Sesungguhnya dakwah itu adalah urusan yang sangat mulia, oleh sebab itu Rasulullah sallallahu alaihi wasallam tidak membiarkannya begitu saja dan tidak jelas, sebagaimana yang telah kalian ketahui wahai saudara sekalian, tentang hadits Mu’adz radhiallahu anhu dalam kisah pengutusannya ke negri Yaman dan wasiat Nabi sallallahu alaihi wasallam kepadanya: (Sesungguhnya engkau (akan) mendatangi kaum ahli kitab (yahudi & nasrani), hendaklah dakwah yang pertama sekali engkau serukan adalah (mengajak) mereka mentauhidkan Allah), dan didalam lafadz yang lain : ( (Adalah) Syahadah bahwa tidak ada sesembahan yang diibadati dengan Haq selain Allah, dan bahwasanya Muhammad adalah utusan Allah, jika mereka menerima seruanmu itu maka sampaikan kepada mereka bahwa Allah mewajibkan bagi mereka sholat lima waktu dalam sehari semalam, jika mereka menerima seruanmu itu, maka sampaikan kepada mereka bahwa Allah mewajibkan zakat kepada mereka yang diambil dari orang kaya mereka dan diberikan kepada orang yang miskin (diantara) mereka). [Al-Hadits].

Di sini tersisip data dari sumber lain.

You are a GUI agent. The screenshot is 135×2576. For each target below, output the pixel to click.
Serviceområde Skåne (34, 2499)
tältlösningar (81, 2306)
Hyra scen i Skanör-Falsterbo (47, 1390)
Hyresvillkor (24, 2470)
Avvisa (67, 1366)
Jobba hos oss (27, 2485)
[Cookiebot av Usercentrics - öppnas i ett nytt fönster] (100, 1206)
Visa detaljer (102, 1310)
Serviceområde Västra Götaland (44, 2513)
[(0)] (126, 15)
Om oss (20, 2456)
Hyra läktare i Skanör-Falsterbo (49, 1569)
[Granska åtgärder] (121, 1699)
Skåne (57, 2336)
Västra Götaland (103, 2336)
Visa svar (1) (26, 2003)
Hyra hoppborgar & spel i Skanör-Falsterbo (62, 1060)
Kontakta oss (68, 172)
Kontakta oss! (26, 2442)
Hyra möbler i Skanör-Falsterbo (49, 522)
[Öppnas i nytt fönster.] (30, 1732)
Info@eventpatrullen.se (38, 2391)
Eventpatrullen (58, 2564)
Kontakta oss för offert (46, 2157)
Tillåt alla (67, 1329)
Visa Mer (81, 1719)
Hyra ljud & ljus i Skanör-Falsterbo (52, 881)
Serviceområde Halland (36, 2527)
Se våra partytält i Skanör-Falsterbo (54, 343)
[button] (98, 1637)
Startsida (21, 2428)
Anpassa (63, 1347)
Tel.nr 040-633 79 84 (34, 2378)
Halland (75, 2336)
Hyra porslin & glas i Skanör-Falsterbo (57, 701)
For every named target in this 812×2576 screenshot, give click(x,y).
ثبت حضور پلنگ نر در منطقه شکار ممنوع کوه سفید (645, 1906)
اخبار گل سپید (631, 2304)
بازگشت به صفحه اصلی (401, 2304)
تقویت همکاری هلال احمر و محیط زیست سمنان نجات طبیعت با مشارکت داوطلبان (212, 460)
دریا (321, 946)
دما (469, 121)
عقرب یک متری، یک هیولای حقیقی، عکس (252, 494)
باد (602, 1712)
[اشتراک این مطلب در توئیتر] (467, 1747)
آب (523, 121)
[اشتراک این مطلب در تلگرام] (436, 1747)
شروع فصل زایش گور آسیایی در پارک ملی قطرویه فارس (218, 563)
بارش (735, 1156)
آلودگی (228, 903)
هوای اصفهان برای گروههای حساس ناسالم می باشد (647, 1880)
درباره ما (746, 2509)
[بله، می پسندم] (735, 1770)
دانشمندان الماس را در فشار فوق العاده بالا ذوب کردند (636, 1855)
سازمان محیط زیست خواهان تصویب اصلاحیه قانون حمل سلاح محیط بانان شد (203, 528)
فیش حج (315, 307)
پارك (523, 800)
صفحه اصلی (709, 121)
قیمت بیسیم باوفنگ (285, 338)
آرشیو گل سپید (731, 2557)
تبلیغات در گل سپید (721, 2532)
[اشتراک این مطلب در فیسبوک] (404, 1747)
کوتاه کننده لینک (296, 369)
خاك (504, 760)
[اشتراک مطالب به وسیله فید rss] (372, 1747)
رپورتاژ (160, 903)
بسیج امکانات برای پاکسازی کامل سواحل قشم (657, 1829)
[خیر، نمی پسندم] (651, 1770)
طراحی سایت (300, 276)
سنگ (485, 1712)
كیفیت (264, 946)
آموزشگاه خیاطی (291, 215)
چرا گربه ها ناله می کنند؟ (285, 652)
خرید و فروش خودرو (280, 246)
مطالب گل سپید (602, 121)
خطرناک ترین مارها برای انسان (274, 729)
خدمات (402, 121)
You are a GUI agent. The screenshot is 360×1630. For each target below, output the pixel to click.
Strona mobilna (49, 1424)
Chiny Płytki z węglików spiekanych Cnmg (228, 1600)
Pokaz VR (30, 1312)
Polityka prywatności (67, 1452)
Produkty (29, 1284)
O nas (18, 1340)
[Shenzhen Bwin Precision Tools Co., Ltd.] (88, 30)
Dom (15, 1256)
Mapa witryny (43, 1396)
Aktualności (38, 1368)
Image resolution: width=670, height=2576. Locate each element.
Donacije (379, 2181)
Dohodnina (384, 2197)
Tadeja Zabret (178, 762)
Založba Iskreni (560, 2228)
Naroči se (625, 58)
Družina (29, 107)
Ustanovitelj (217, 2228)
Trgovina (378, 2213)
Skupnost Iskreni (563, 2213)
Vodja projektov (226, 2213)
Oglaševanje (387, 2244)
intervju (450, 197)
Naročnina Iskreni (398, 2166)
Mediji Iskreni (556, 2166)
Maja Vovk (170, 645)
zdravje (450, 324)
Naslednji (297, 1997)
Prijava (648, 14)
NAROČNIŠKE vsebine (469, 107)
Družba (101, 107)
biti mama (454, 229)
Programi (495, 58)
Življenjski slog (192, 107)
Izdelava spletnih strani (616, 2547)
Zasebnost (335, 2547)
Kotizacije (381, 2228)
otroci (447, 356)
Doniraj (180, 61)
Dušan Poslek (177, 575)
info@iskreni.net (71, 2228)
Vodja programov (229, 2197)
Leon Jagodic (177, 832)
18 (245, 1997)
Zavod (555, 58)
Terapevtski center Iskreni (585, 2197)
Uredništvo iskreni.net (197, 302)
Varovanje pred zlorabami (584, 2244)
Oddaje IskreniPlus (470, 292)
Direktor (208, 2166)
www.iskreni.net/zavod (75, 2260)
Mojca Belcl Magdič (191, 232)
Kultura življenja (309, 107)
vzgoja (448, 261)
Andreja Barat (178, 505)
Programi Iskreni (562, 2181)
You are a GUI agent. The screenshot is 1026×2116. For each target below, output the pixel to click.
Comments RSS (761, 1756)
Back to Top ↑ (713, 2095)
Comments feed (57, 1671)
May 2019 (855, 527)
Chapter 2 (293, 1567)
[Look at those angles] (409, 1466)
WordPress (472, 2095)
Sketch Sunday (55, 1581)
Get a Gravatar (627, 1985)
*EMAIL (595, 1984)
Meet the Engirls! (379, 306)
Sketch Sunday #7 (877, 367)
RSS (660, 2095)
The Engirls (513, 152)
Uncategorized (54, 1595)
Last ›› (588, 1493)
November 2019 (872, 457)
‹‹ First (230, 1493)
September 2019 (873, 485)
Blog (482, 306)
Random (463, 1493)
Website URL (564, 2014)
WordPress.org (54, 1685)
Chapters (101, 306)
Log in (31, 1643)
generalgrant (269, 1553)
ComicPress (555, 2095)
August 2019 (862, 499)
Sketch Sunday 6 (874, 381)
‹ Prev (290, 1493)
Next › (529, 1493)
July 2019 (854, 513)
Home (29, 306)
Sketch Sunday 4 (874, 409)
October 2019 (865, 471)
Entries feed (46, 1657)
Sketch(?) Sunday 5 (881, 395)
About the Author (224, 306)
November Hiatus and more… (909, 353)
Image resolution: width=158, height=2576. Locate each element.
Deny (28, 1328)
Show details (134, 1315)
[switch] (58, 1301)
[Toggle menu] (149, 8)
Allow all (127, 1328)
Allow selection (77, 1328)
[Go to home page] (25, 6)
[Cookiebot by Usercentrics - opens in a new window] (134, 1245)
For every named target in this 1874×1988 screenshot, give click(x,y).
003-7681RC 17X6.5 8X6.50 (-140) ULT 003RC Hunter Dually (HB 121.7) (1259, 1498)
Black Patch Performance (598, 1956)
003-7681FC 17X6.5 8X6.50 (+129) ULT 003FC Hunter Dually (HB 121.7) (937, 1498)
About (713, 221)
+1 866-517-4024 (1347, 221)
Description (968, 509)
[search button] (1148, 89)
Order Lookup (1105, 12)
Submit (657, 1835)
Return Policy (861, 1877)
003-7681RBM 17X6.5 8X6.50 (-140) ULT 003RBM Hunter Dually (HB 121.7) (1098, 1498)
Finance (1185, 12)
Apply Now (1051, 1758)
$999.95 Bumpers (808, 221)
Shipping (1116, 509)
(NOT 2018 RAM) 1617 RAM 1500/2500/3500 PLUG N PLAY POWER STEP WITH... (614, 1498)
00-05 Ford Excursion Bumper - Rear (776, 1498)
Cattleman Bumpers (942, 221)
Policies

Rasulullah salallahu alaihi wasallam menjelaskan didalam hadits ini apa yang pertama sekali dimulai (dalam berdakwah). Seorang da’i (dalam dakwahnya) wajib untuk menempuh jalan yang benar, jalan yang syar’i jauh dari perasaan atau semangat yang (pada hakikatnya) angina topan , hendaklah ia tidak bersikap lunak pada apa yang dikeraskan oleh Allah, dan tidak keras pada apa yang dimudahkan Allah, maka hendaklah ia berlemah-lembut di dalam dakwahnya, lembut bukan karena lemah, dan keras terhadap musuh-musuh Allah bukan (pula) karena ganas, maka pada saat itu ia seperti yang dicontohkan oleh Rasulullah sallallahu alaihi wasallam. dan hendaklah ia memulai dengan memberi kabar gembira sebelum menyampaikan peringatan.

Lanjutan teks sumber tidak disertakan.